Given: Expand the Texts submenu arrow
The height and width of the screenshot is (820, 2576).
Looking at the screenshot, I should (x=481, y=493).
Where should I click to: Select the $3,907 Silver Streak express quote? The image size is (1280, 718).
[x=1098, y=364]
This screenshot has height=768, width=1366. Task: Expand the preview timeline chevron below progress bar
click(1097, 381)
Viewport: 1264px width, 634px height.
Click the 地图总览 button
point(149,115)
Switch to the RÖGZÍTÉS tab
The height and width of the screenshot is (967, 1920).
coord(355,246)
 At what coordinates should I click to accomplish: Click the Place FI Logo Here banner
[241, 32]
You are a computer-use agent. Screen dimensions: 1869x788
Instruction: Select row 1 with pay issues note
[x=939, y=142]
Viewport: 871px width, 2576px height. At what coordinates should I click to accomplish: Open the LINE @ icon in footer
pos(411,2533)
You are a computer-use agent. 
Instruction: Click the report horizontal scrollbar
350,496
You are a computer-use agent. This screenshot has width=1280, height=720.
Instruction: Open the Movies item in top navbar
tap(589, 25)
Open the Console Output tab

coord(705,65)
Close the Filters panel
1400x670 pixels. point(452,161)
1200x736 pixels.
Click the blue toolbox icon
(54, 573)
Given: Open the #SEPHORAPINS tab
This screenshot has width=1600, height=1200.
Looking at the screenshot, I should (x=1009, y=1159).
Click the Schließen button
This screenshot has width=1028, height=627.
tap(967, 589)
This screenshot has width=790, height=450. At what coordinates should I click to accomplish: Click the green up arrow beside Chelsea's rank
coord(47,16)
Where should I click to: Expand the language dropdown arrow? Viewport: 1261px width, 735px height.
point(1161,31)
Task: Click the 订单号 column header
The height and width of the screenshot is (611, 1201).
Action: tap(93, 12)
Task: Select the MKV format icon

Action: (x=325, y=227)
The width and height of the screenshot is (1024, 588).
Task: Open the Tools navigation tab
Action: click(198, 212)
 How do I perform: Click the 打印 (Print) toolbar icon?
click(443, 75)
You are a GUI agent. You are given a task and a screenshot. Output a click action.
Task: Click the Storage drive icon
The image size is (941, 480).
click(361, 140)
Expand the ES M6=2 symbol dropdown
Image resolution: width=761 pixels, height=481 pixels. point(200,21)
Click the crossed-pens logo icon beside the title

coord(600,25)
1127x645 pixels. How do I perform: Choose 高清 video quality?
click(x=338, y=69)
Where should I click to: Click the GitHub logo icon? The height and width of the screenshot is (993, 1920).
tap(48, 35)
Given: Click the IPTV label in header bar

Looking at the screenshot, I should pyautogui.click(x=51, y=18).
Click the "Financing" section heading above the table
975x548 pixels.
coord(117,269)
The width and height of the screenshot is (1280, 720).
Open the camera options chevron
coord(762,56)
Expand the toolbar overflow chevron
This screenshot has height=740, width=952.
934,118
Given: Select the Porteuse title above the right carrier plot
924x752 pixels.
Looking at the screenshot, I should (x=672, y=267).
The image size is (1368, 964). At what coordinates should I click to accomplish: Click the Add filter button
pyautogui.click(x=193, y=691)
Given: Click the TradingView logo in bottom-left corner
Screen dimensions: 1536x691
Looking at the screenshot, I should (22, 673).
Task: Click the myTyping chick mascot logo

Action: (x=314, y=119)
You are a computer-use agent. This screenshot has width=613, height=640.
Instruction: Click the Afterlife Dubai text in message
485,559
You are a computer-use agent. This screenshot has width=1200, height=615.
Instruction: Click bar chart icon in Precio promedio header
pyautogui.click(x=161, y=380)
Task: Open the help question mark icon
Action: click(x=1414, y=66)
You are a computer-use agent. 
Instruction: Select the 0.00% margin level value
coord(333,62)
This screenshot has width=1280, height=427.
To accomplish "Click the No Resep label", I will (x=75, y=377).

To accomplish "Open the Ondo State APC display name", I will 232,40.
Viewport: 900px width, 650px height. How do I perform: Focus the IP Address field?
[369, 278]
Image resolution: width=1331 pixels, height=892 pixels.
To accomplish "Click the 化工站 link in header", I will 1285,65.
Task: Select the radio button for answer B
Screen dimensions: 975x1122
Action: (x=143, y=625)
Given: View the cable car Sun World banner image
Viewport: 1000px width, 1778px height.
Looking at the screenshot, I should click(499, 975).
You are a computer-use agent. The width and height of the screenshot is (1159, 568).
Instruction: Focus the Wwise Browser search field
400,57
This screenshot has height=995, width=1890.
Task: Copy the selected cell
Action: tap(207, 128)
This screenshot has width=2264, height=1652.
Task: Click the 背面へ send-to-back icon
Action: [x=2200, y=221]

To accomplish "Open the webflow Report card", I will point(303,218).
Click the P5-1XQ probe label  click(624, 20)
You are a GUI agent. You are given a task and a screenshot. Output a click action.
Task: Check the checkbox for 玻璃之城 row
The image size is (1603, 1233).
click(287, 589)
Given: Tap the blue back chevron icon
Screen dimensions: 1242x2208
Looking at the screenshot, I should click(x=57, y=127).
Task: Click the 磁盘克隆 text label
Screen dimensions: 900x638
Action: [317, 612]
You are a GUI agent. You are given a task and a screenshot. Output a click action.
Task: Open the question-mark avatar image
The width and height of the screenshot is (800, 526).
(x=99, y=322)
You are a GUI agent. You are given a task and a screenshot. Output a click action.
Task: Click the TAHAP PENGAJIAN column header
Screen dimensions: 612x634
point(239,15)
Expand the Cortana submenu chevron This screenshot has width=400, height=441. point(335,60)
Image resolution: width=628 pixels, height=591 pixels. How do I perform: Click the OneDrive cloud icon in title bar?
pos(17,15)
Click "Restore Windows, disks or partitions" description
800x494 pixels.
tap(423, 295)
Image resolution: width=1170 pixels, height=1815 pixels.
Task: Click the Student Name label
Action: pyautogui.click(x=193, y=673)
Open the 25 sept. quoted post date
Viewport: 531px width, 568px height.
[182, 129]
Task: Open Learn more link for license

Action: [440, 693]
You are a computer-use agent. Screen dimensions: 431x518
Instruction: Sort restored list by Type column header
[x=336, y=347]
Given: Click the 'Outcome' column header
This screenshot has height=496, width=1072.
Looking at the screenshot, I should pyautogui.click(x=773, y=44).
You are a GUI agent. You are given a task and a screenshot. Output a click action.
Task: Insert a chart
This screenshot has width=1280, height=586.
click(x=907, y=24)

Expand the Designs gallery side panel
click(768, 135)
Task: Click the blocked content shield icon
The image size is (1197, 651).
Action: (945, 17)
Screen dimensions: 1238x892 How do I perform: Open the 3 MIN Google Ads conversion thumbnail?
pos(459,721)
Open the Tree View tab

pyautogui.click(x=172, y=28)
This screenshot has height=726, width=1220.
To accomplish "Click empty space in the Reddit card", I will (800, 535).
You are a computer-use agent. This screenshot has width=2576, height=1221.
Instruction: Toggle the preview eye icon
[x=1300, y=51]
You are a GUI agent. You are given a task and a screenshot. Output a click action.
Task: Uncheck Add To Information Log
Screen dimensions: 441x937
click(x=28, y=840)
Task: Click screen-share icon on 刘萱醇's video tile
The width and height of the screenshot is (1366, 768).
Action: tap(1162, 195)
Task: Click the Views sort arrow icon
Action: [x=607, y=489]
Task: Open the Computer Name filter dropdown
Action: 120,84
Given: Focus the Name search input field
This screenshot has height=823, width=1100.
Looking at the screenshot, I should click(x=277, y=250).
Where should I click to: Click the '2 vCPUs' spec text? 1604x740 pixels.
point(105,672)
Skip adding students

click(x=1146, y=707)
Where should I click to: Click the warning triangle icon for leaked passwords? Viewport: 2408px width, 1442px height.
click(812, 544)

·····

**TASK PROMPT**
Reproduce, please, every line of the records above without alteration.

**RESPONSE AREA**
Given: Expand the Texts submenu arrow
The height and width of the screenshot is (820, 2576).
Looking at the screenshot, I should (x=481, y=493).
Where should I click to: Select the $3,907 Silver Streak express quote? The image size is (1280, 718).
[x=1098, y=364]
This screenshot has height=768, width=1366. Task: Expand the preview timeline chevron below progress bar
click(1097, 381)
Viewport: 1264px width, 634px height.
Click the 地图总览 button
point(149,115)
Switch to the RÖGZÍTÉS tab
The height and width of the screenshot is (967, 1920).
coord(355,246)
 At what coordinates should I click to accomplish: Click the Place FI Logo Here banner
[241, 32]
You are a computer-use agent. Screen dimensions: 1869x788
Instruction: Select row 1 with pay issues note
[x=939, y=142]
Viewport: 871px width, 2576px height. At what coordinates should I click to accomplish: Open the LINE @ icon in footer
pos(411,2533)
You are a computer-use agent. 
Instruction: Click the report horizontal scrollbar
350,496
You are a computer-use agent. This screenshot has width=1280, height=720.
Instruction: Open the Movies item in top navbar
tap(589, 25)
Open the Console Output tab

coord(705,65)
Close the Filters panel
1400x670 pixels. point(452,161)
1200x736 pixels.
Click the blue toolbox icon
(54, 573)
Given: Open the #SEPHORAPINS tab
This screenshot has width=1600, height=1200.
Looking at the screenshot, I should (x=1009, y=1159).
Click the Schließen button
This screenshot has width=1028, height=627.
tap(967, 589)
This screenshot has width=790, height=450. At what coordinates should I click to accomplish: Click the green up arrow beside Chelsea's rank
coord(47,16)
Where should I click to: Expand the language dropdown arrow? Viewport: 1261px width, 735px height.
point(1161,31)
Task: Click the 订单号 column header
The height and width of the screenshot is (611, 1201).
Action: tap(93, 12)
Task: Select the MKV format icon

Action: (x=325, y=227)
The width and height of the screenshot is (1024, 588).
Task: Open the Tools navigation tab
Action: click(198, 212)
 How do I perform: Click the 打印 (Print) toolbar icon?
click(443, 75)
You are a GUI agent. You are given a task and a screenshot. Output a click action.
Task: Click the Storage drive icon
The image size is (941, 480).
click(361, 140)
Expand the ES M6=2 symbol dropdown
Image resolution: width=761 pixels, height=481 pixels. point(200,21)
Click the crossed-pens logo icon beside the title

coord(600,25)
1127x645 pixels. How do I perform: Choose 高清 video quality?
click(x=338, y=69)
Where should I click to: Click the GitHub logo icon? The height and width of the screenshot is (993, 1920).
tap(48, 35)
Given: Click the IPTV label in header bar

Looking at the screenshot, I should pyautogui.click(x=51, y=18).
Click the "Financing" section heading above the table
975x548 pixels.
coord(117,269)
The width and height of the screenshot is (1280, 720).
Open the camera options chevron
coord(762,56)
Expand the toolbar overflow chevron
This screenshot has height=740, width=952.
934,118
Given: Select the Porteuse title above the right carrier plot
924x752 pixels.
Looking at the screenshot, I should (x=672, y=267).
The image size is (1368, 964). At what coordinates should I click to accomplish: Click the Add filter button
pyautogui.click(x=193, y=691)
Given: Click the TradingView logo in bottom-left corner
Screen dimensions: 1536x691
Looking at the screenshot, I should (22, 673).
Task: Click the myTyping chick mascot logo

Action: (x=314, y=119)
You are a computer-use agent. This screenshot has width=613, height=640.
Instruction: Click the Afterlife Dubai text in message
485,559
You are a computer-use agent. This screenshot has width=1200, height=615.
Instruction: Click bar chart icon in Precio promedio header
pyautogui.click(x=161, y=380)
Task: Open the help question mark icon
Action: click(x=1414, y=66)
You are a computer-use agent. 
Instruction: Select the 0.00% margin level value
coord(333,62)
This screenshot has width=1280, height=427.
To accomplish "Click the No Resep label", I will (x=75, y=377).

To accomplish "Open the Ondo State APC display name", I will 232,40.
Viewport: 900px width, 650px height. How do I perform: Focus the IP Address field?
[369, 278]
Image resolution: width=1331 pixels, height=892 pixels.
To accomplish "Click the 化工站 link in header", I will 1285,65.
Task: Select the radio button for answer B
Screen dimensions: 975x1122
Action: (x=143, y=625)
Given: View the cable car Sun World banner image
Viewport: 1000px width, 1778px height.
Looking at the screenshot, I should click(499, 975).
You are a computer-use agent. The width and height of the screenshot is (1159, 568).
Instruction: Focus the Wwise Browser search field
400,57
This screenshot has height=995, width=1890.
Task: Copy the selected cell
Action: tap(207, 128)
This screenshot has width=2264, height=1652.
Task: Click the 背面へ send-to-back icon
Action: [x=2200, y=221]

To accomplish "Open the webflow Report card", I will point(303,218).
Click the P5-1XQ probe label  click(624, 20)
You are a GUI agent. You are given a task and a screenshot. Output a click action.
Task: Check the checkbox for 玻璃之城 row
The image size is (1603, 1233).
click(287, 589)
Given: Tap the blue back chevron icon
Screen dimensions: 1242x2208
Looking at the screenshot, I should click(x=57, y=127).
Task: Click the 磁盘克隆 text label
Screen dimensions: 900x638
Action: [317, 612]
You are a GUI agent. You are given a task and a screenshot. Output a click action.
Task: Open the question-mark avatar image
The width and height of the screenshot is (800, 526).
(x=99, y=322)
You are a GUI agent. You are given a task and a screenshot. Output a click action.
Task: Click the TAHAP PENGAJIAN column header
Screen dimensions: 612x634
point(239,15)
Expand the Cortana submenu chevron This screenshot has width=400, height=441. point(335,60)
Image resolution: width=628 pixels, height=591 pixels. How do I perform: Click the OneDrive cloud icon in title bar?
pos(17,15)
Click "Restore Windows, disks or partitions" description
800x494 pixels.
tap(423, 295)
Image resolution: width=1170 pixels, height=1815 pixels.
Task: Click the Student Name label
Action: pyautogui.click(x=193, y=673)
Open the 25 sept. quoted post date
Viewport: 531px width, 568px height.
[182, 129]
Task: Open Learn more link for license

Action: [440, 693]
You are a computer-use agent. Screen dimensions: 431x518
Instruction: Sort restored list by Type column header
[x=336, y=347]
Given: Click the 'Outcome' column header
This screenshot has height=496, width=1072.
Looking at the screenshot, I should pyautogui.click(x=773, y=44).
You are a GUI agent. You are given a task and a screenshot. Output a click action.
Task: Insert a chart
This screenshot has width=1280, height=586.
click(x=907, y=24)

Expand the Designs gallery side panel
click(768, 135)
Task: Click the blocked content shield icon
The image size is (1197, 651).
Action: (945, 17)
Screen dimensions: 1238x892 How do I perform: Open the 3 MIN Google Ads conversion thumbnail?
pos(459,721)
Open the Tree View tab

pyautogui.click(x=172, y=28)
This screenshot has height=726, width=1220.
To accomplish "Click empty space in the Reddit card", I will (800, 535).
You are a computer-use agent. This screenshot has width=2576, height=1221.
Instruction: Toggle the preview eye icon
[x=1300, y=51]
You are a GUI agent. You are given a task and a screenshot. Output a click action.
Task: Uncheck Add To Information Log
Screen dimensions: 441x937
click(x=28, y=840)
Task: Click screen-share icon on 刘萱醇's video tile
The width and height of the screenshot is (1366, 768).
Action: tap(1162, 195)
Task: Click the Views sort arrow icon
Action: [x=607, y=489]
Task: Open the Computer Name filter dropdown
Action: 120,84
Given: Focus the Name search input field
This screenshot has height=823, width=1100.
Looking at the screenshot, I should click(x=277, y=250).
Where should I click to: Click the '2 vCPUs' spec text? 1604x740 pixels.
point(105,672)
Skip adding students

click(x=1146, y=707)
Where should I click to: Click the warning triangle icon for leaked passwords? Viewport: 2408px width, 1442px height.
click(812, 544)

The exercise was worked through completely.